--- SOURCE MATERIAL ---
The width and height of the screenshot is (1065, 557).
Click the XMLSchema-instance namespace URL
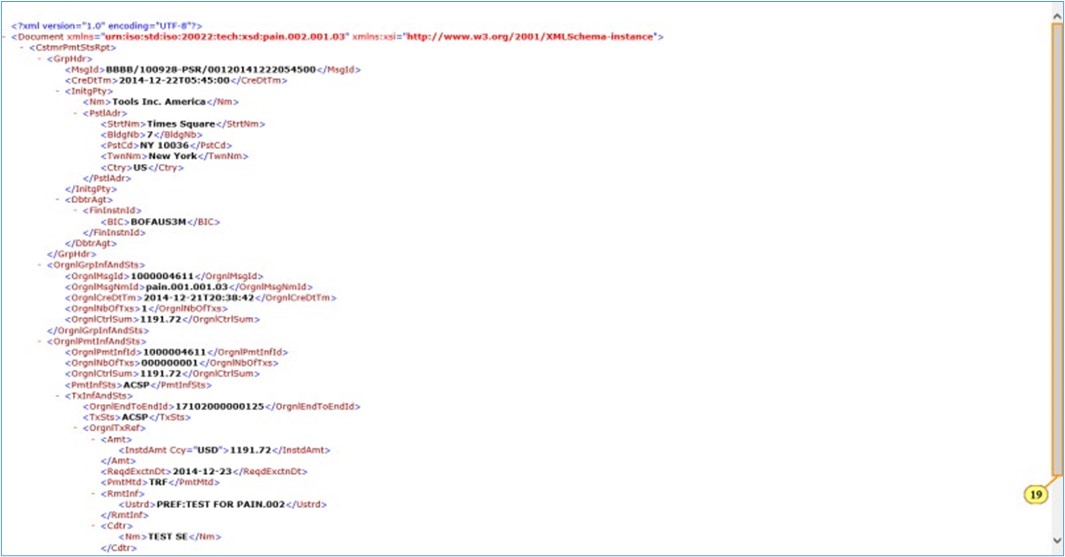click(528, 37)
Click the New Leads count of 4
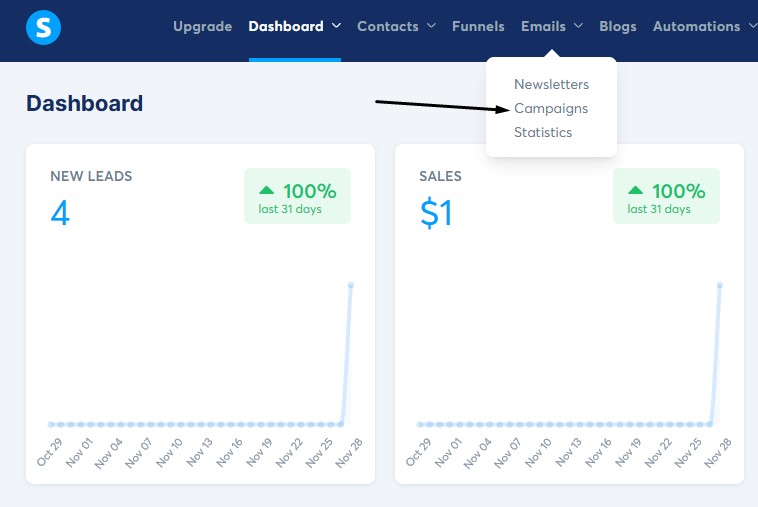Viewport: 758px width, 507px height. [x=60, y=212]
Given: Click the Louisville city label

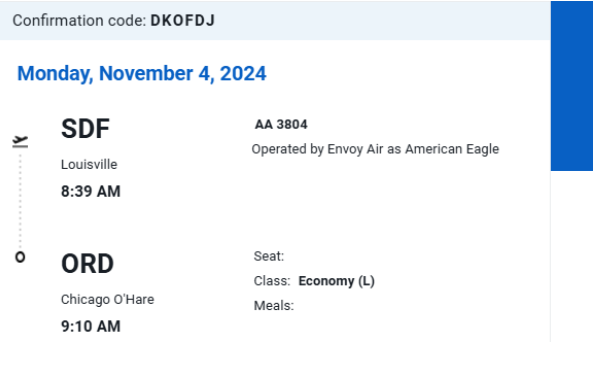Looking at the screenshot, I should coord(89,165).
---
(WHAT TO DO): When you restate the listing, keep every word as it is and drop the pictures.

(REPLY TO THE TASK):
The width and height of the screenshot is (1065, 557).
Click the XMLSchema-instance namespace URL
click(528, 37)
Click the New Leads count of 4
Viewport: 758px width, 507px height. [x=60, y=212]
Given: Click the Louisville city label

Looking at the screenshot, I should coord(89,165).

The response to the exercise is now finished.